(PROVIDED RECORDS)

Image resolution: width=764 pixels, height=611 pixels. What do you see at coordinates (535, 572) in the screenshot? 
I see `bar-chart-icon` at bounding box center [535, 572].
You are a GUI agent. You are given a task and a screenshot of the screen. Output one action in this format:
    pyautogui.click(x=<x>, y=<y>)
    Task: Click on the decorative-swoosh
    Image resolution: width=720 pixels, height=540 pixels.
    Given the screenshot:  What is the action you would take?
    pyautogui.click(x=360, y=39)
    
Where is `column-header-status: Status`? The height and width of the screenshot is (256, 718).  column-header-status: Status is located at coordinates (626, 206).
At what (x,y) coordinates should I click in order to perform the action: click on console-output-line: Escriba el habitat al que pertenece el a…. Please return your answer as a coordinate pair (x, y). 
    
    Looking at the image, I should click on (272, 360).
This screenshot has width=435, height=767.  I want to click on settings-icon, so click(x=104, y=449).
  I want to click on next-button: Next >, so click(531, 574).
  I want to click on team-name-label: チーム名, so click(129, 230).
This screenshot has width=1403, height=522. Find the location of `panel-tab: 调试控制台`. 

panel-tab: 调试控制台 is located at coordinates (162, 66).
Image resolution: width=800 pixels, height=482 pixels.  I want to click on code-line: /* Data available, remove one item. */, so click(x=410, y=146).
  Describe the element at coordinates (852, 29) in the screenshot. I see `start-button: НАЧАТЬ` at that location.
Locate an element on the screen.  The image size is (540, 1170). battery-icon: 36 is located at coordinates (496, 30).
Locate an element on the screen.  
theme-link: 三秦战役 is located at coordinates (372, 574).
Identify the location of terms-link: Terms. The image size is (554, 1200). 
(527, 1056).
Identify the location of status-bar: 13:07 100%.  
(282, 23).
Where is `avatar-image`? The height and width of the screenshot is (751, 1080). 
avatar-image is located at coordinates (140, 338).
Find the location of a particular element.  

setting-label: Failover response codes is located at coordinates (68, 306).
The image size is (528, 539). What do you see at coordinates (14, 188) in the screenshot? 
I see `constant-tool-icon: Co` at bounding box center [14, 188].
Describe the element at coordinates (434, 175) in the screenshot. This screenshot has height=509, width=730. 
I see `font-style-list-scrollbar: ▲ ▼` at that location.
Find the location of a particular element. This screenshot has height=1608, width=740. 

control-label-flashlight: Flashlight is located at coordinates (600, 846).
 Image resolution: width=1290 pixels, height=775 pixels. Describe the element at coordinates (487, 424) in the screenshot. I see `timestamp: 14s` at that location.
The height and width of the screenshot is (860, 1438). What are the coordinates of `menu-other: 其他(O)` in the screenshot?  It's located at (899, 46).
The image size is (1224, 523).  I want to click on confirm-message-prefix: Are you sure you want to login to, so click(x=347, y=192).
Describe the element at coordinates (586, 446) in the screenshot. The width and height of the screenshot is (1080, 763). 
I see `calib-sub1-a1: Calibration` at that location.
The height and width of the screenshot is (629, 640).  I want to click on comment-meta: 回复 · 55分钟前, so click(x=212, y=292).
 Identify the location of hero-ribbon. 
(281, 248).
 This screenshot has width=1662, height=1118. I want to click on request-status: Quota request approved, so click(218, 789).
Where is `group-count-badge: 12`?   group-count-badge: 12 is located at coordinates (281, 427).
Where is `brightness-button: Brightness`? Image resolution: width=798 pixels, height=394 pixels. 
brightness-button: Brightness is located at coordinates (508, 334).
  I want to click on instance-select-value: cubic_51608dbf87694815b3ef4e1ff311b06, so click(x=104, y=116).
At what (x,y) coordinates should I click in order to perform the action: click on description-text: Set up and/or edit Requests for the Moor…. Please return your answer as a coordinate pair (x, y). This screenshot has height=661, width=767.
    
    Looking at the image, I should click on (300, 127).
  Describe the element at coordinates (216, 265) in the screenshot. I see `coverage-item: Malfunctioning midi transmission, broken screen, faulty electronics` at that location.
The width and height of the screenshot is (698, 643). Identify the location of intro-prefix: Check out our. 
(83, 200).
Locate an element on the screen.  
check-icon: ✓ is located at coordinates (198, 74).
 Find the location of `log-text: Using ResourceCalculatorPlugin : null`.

(End PROVIDED RECORDS)

WRITTEN TASK ::
Duplicate the lines of the source data starting with the line that contains "pixels, height=394 pixels." and continuing through the line that contains "so click(x=104, y=116).", with both of those lines included.

SOLVED PROBLEM ::
Where is `brightness-button: Brightness`? Image resolution: width=798 pixels, height=394 pixels. 
brightness-button: Brightness is located at coordinates (508, 334).
  I want to click on instance-select-value: cubic_51608dbf87694815b3ef4e1ff311b06, so click(x=104, y=116).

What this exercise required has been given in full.